Sous la réforme des retraites, avec l'intervention citoyenne inédite, la gauche, la droite et Macron au pied du mur.

Publié le par Front de Gauche Pierre Bénite

Sous la réforme des retraites, avec l'intervention citoyenne inédite, la gauche, la droite et Macron au pied du mur.

Depuis septembre les retraites monopolisent les ondes, les télés et les journaux. Après 5 mois, les grèves se poursuivent dans nombre de professions contre une réforme toujours aussi rejetée par l'opinion publique.

Macron n'a pas encore retiré son projet mais il a déjà perdu la bataille. Son entêtement l'oblige à passer en force. Il est devenu la cible des Français qui le montrent du doigt au point d'être lâché par certains députés macronistes qui ne supportent plus son arrogance et son autoritarisme et qui pensent que leur carrière personnelle ne peut plus être arimées à la sienne, car un homme politique qui n'écoute pas son peuple, est en sursis. Le quinquennat Macron est déjà terminé !

Pourtant il continue à jouer un jeu pervers et très dangereux en comptant sur l'usure des grèvistes cheminots ou de la RATP. D'autres professions ont pris le relais et dans le pays de multitudes d'actions sont prises chaque jour par les organisations syndicales qui créent dans tout le pays un climat quasi insurrectionnel.

Edouard Philippe a du sortir son bâton et promet des « sanctions » alors que les policiers usent leur matraque sur la tête de manifestants pacifiques. Dans le même temps, la droite semble égarée par tant de mobilisations. Elle tente d'occuper le terrain institutionnel, elle aussi dénonce « un texte à trou » qui arrive au débat parlementaire.

Hypocritique, elle se demande bien pourquoi cette réforme a été faite : instaurer un système par points ? Organiser une redistribution des richesses ? Allonger le temps de travail ? Réduire les pensions comme le laisser supposer Fillon ?

Comme l'exécutif, la droite au début était silencieuse. Il est vrai que le gouvernement a été long à concevoir sa stratégie pour cacher ses ambitions réelles. La droite ne pouvait combattre une réforme dont elle ne savait pas sur quoi elle déboucherait. Au mieux, elle prit soin de rappeler qu'elle était favorable au fameux "travailler plus et gagner moins en retraite" conformément au dogme libéral : "on ne va pas quand même payer des gens à ne rien faire !" (retraite, congés payés, réduction du temps de travail, etc.). 

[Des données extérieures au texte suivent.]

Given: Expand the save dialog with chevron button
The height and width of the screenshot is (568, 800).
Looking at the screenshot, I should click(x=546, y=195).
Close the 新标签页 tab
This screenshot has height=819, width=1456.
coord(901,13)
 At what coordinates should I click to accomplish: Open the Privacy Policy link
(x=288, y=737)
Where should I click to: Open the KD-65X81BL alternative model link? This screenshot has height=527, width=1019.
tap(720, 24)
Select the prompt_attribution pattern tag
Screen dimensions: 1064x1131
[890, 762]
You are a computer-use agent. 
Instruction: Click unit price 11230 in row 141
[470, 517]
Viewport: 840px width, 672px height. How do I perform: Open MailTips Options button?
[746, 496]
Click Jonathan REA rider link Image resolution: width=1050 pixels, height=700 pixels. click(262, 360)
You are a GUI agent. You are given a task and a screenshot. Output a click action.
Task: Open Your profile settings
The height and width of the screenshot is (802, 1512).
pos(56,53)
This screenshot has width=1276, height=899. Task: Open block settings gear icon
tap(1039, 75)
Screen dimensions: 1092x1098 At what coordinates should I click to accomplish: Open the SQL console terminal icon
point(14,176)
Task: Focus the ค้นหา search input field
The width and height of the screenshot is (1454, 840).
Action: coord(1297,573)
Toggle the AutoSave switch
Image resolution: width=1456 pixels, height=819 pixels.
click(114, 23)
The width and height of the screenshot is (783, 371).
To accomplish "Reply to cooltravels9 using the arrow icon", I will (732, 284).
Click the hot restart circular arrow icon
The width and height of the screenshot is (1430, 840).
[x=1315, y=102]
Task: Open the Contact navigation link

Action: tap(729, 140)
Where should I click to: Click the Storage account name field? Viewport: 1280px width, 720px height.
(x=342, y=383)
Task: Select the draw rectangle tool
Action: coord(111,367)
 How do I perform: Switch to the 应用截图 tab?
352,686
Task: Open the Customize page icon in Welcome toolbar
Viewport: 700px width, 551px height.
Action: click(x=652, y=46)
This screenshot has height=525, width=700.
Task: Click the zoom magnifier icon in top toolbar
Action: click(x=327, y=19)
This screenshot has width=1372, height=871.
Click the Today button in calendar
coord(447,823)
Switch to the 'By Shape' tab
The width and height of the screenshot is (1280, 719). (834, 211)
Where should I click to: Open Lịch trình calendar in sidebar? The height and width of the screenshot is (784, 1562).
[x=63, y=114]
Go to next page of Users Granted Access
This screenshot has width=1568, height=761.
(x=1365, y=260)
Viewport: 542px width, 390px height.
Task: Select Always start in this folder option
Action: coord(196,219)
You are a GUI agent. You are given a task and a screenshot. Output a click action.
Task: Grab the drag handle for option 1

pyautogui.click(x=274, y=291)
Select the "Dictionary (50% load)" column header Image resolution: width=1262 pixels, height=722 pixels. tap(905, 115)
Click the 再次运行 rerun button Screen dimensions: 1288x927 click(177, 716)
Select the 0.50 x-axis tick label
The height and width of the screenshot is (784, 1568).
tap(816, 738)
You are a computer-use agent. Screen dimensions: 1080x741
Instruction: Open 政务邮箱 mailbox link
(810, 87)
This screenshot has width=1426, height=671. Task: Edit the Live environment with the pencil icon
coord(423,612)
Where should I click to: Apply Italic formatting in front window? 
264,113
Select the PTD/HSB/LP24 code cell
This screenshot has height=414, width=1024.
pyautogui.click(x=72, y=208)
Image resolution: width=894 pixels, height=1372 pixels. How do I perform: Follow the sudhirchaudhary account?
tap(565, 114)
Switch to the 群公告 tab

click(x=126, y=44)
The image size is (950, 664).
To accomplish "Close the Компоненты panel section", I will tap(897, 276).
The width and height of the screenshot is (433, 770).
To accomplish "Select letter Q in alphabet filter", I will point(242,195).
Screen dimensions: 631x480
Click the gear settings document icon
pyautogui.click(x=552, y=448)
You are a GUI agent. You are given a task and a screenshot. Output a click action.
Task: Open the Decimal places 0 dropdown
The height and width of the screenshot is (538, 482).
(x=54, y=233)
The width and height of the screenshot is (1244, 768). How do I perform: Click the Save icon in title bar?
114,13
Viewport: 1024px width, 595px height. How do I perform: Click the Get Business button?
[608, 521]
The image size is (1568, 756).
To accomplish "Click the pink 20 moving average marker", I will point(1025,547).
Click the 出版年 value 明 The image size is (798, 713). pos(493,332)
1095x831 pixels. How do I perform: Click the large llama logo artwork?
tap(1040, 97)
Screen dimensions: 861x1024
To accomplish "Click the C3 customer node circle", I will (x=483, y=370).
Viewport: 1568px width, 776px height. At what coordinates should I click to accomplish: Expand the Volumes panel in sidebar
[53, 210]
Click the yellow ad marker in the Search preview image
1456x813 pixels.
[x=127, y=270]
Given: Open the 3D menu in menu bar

Si Macron et droite trainaient des pieds, par contre les forces de gauche et notamment le parti communiste et les syndicats s'en sont saisis. Il leur a donc fallu abattre leurs cartes. Début décembre, le gouvernement annonçait en partie la couleur, mais il aura fallu un mois de grève et plus d'un million de manifestants dans les rues des villes du pays à trois reprises.

L'exécutif a alors décidé d'un calendrier précipité pour battre le mouvement social et d'une réforme complexe en ne mettant pas tout sur la table. Il fallait trouver des totems expliqua alors un conseiller, « se battre sur des mesures qui disent politiquement quelque chose ». L'âge pivot et la fin des régimes spéciaux sont retenus. Cela parle à la droite et permet de diviser les Français. Mais l'opinion publique le rappelle à l'ordre : "cette réforme n'est pas bonne, on en veut pas, on veut autre chose."

Alors qu'il escomptait que les fêtes mettraient fin à la grève, il n'en fut rien le conflit dure et s'éternise toujours. L'exécutif cherche, puis trouve un terrain d'entente avec la CFDT qui n'a jamais participé au mouvement, qui est donc peu crédible. En réalité, il parle cette fois à la social-démocratie notamment macroniste qui a signé une pétition demandant qu'une main soit tendue à Berger. Il espère adoucir les électeurs venus du PS qui avaient choisi Macron au premier tour de 2017… mais le système par points, traine, l'âge pivot recule, ce qui fait monter la droite au créneau car voyant s'éloigner ses propres conceptions de la retraite.

Edouard Philippe y est très sensible, il essaie de contenter tout le monde dans sa lettre aux syndicats. Il satisfait Berger en retirant provisoirement l'âge pivot et deux lignes plus loin il satisfait la droite avec l'âge d'équilibre qui repousse le droit à partir sans décote et constitue l'outil pour baisser les pensions et contenir le coût des retraites dans la fameuse règle d'or : 14% du PIB, pas plus !

La droite jubile, leur poulain Edouard Philippe l'a écoutée alors que Berger peut être content avant d'être cocu. Mais le principal est de gagner du temps sur la grève qui se prolonge et d'organiser le passage en force à l'Assemblée.

Car les partenaires sociaux ne vont pas trouver des mesures d'équilibre, crédibles hors des contraintes fixés par l'exécutif. Que fera l'Assemblée… ? Le feuilleton ne fait que commencer.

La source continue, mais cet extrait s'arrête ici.